> **Exercise objective**
Begin at the line that holds "Click the word Weekends in parentheses" and copy each line exactly until the data below ends, including that last line but no pictures.

Saved data entries
• • • •

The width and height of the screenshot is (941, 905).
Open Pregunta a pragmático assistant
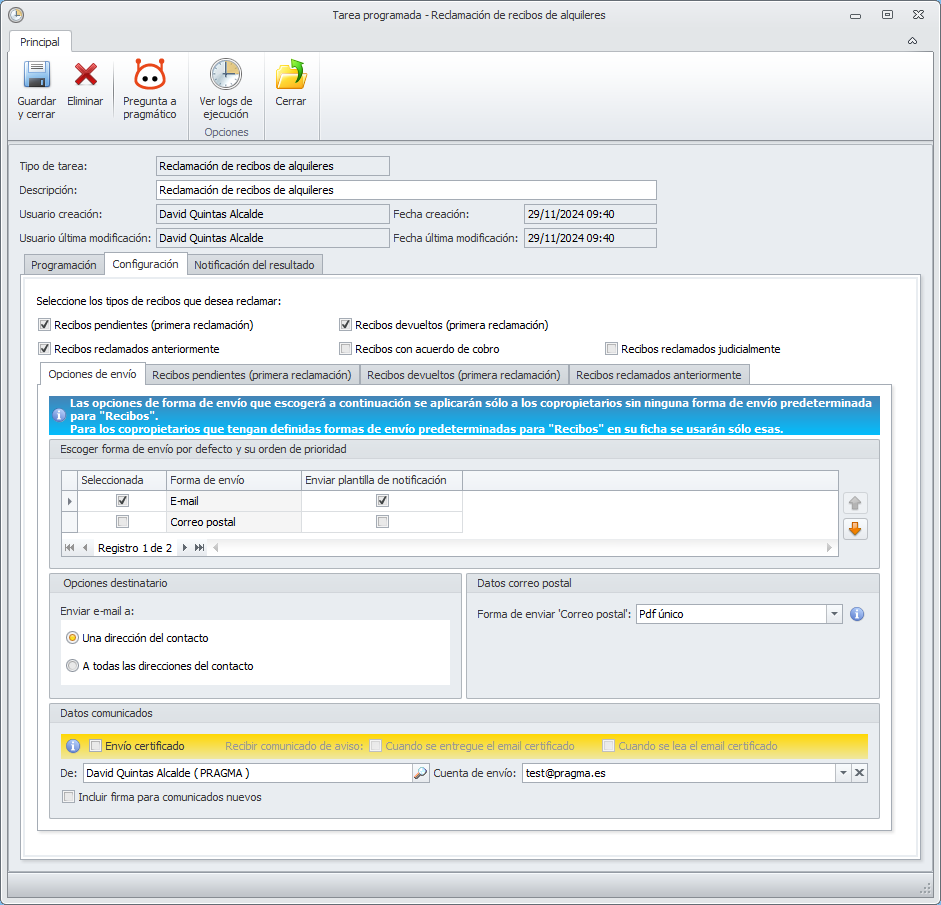(149, 76)
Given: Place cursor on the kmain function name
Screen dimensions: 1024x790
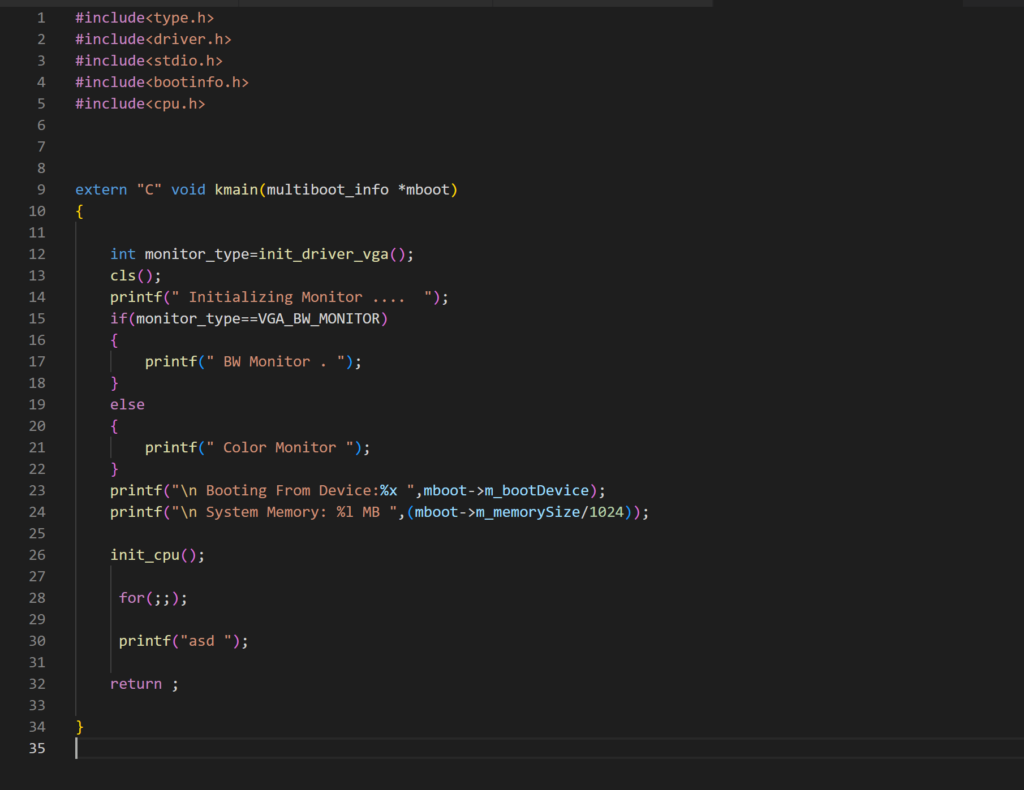Looking at the screenshot, I should [236, 190].
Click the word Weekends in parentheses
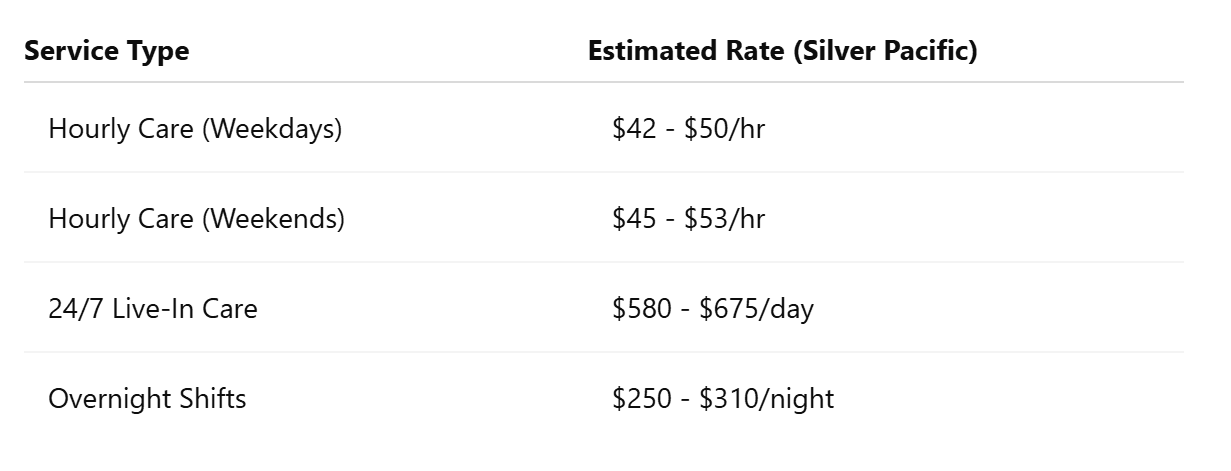1231x471 pixels. click(274, 219)
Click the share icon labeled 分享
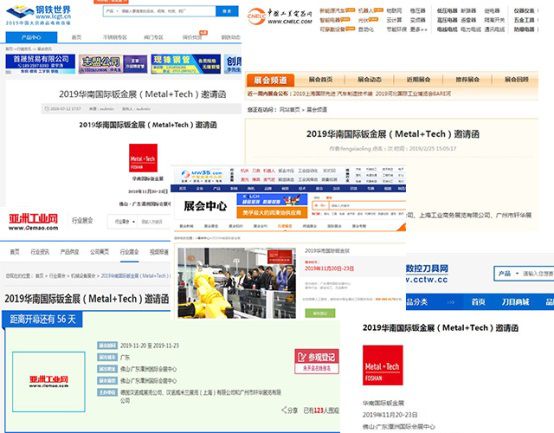This screenshot has width=554, height=433. [x=289, y=410]
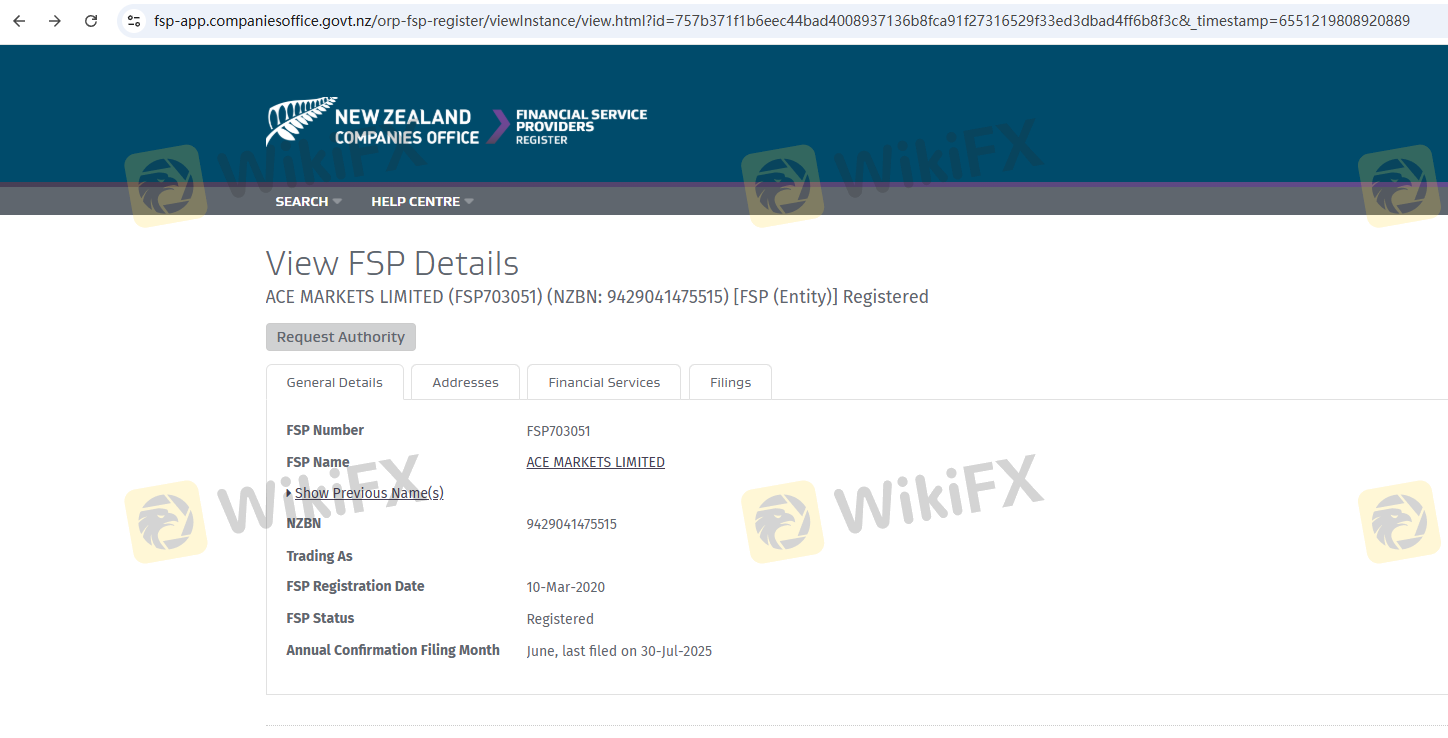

• • • •

> **Solution for this problem**
Click the word Weekends in parentheses
1231x471 pixels. click(274, 219)
Click the share icon labeled 分享
This screenshot has width=554, height=433. [x=289, y=410]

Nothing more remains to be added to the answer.